2 Philosophy
Erez Shinan edited this page 2017-11-04 21:10:46 +02:00

The philosophy behind Lark is simple: Parsers are innately difficult to write and understand. Even experts can become baffled by the nuances of this complicated state-machine. Therefore, Lark's main goal is to make the parser-writing process simple and abstract. It achieves this goal by following these main principles:

Design Principles

  1. Keep the grammar clean and simple

  2. Don't force the user to decide on things that the parser can figure out on its own

  3. It's okay to be opinionated

  4. Readability is more important than writability

  5. Usability is more important than performance*

* It's possible to achieve excellent performance with Lark, but that usually comes with a few extra steps.

Below is a list of the design choices I made, in accordance with these principles:

Separation of code from grammar

Grammars are the de-facto reference for your language, and the structure of your parse-tree. For any non-trivial language, the conflation of code and grammar always turns out convoluted and difficult to read.

The grammars in Lark are EBNF, so they are especially easy to read & work with.

Always build a parse-tree (unless told not to)

Trees are always simpler to work with than state-machines.

  1. Trees allow you to see the "state-machine" visually

  2. Trees allow your computation to be aware of previous and future states

  3. Trees allow you to process the parse in steps, instead of forcing you to do it at once.

See this answer in more detail here.

Since Lark can create trees automagically, according to the structure of your grammar, it always builds a tree. You can shape that tree in the grammar (to a degree), or in post-processing.

You can skip the creation of the tree for LALR(1), by providing a callback (see the JSON example).

Earley is the default

Although Earley is the slower alternative, it has the huge benefit of accepting any context-free grammar (i.e. any grammar you can write in EBNF, it can parse).

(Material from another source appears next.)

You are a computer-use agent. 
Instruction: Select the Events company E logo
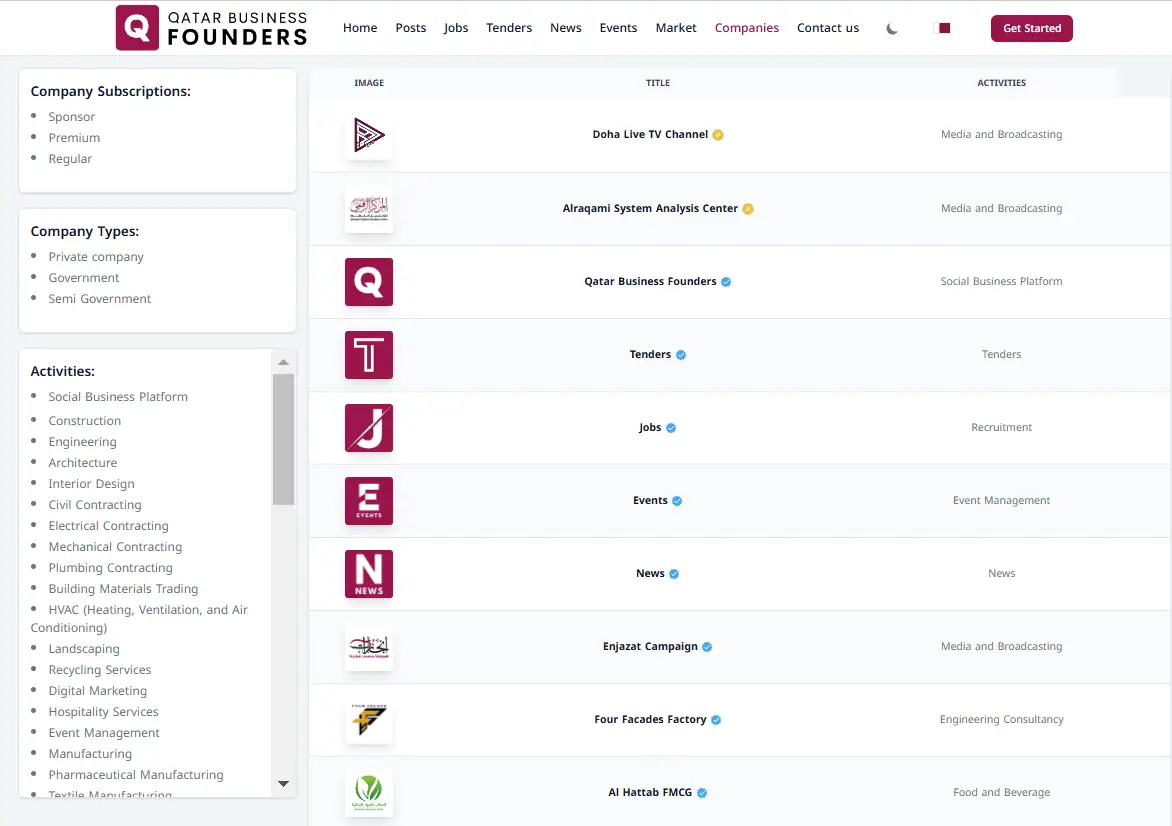click(x=368, y=501)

That means you can use Lark to toy around with your language, and worry about performance later. Don't forget: "Premature optimization is the root of all evil!"

Notes:

  • Some approaches and grammar structures are faster than others. If you care about speed, you can learn them gradually while your code is already working.
  • Nondeterminstic grammars and ambiguous grammars will run a little slower

Other design features

  • Automatically resolves terminal collisions (unless both are regular expressions)